◆ RECORDS TO USE:
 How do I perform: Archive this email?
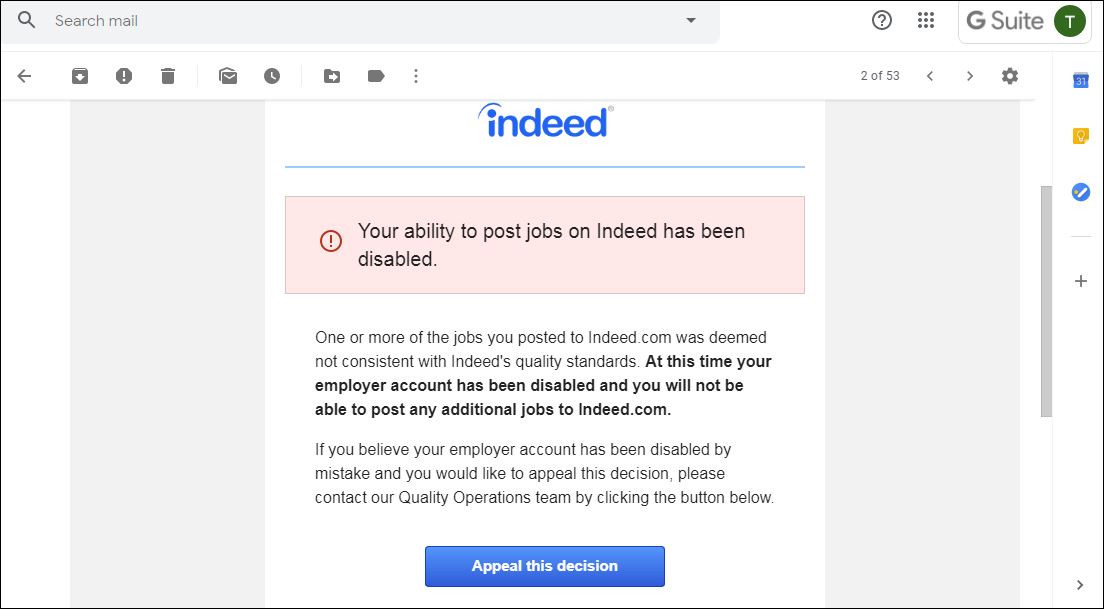click(x=80, y=76)
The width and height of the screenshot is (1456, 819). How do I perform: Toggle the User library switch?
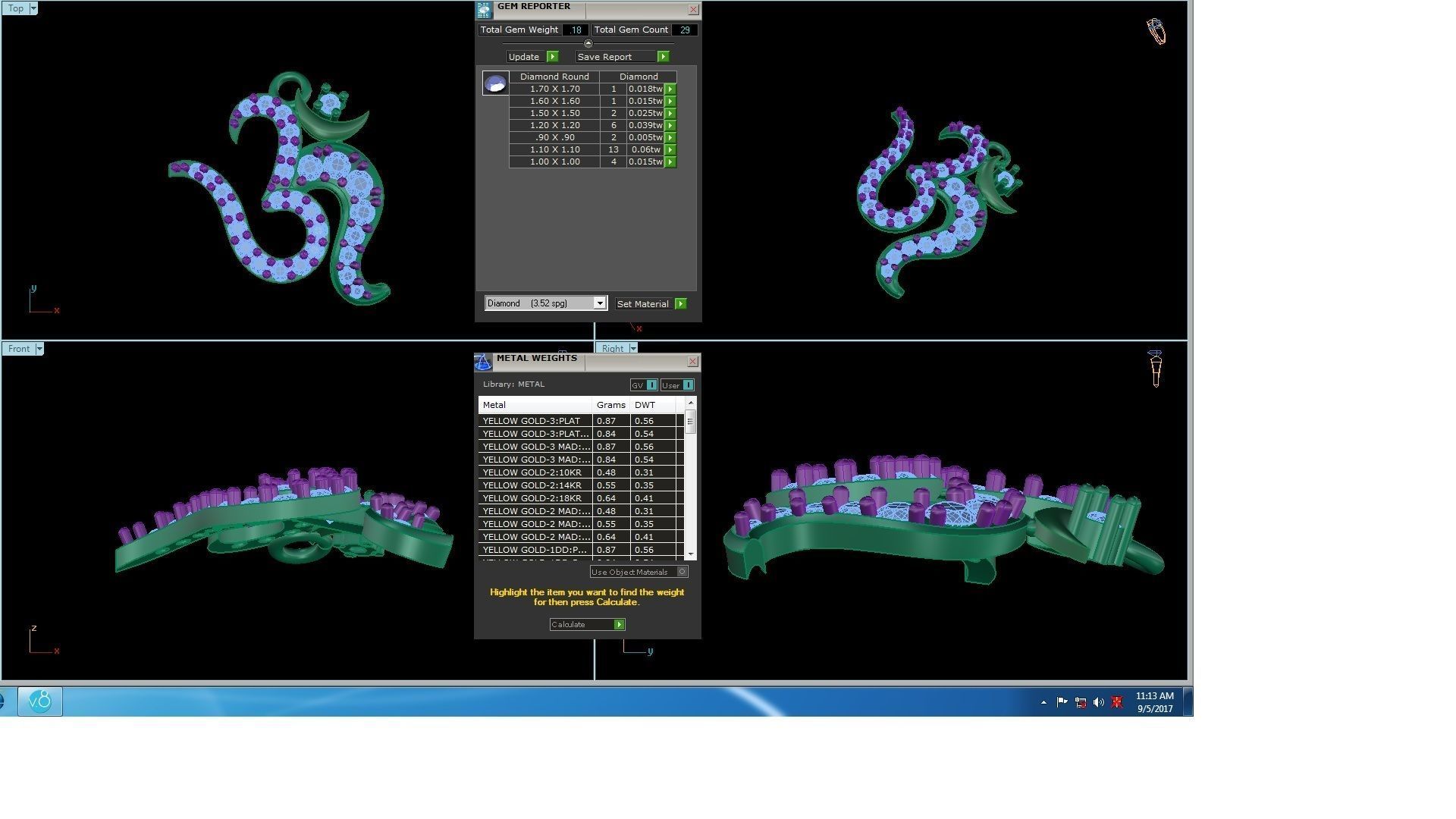tap(687, 385)
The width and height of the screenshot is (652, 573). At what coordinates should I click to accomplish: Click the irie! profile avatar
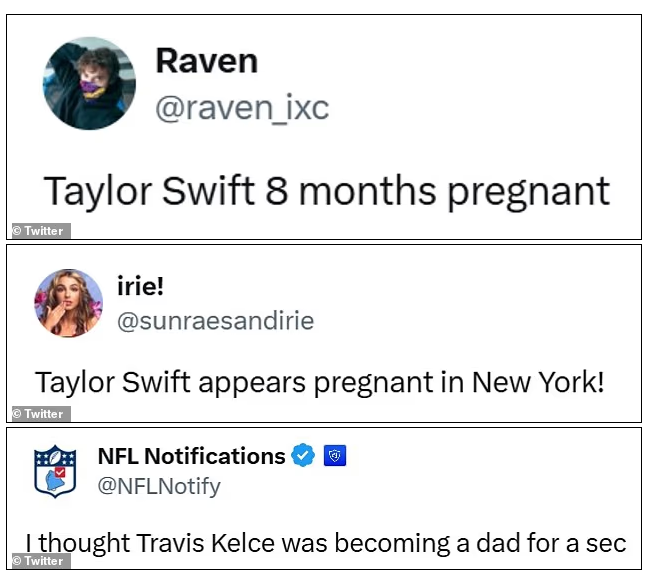tap(69, 303)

◆ TO BE DONE: Turn the lines above into a Markdown table with two columns, Number and Line. Give each line its own numbered row, skip any blank lines, and leave out the pictures.

◆ OUTPUT OF THE TASK:
| Number | Line |
|---|---|
| 1 |  How do I perform: Archive this email? |
| 2 | click(x=80, y=76) |
| 3 | The width and height of the screenshot is (1456, 819). How do I perform: Toggle the User library switch? |
| 4 | tap(687, 385) |
| 5 | The width and height of the screenshot is (652, 573). At what coordinates should I click to accomplish: Click the irie! profile avatar |
| 6 | tap(69, 303) |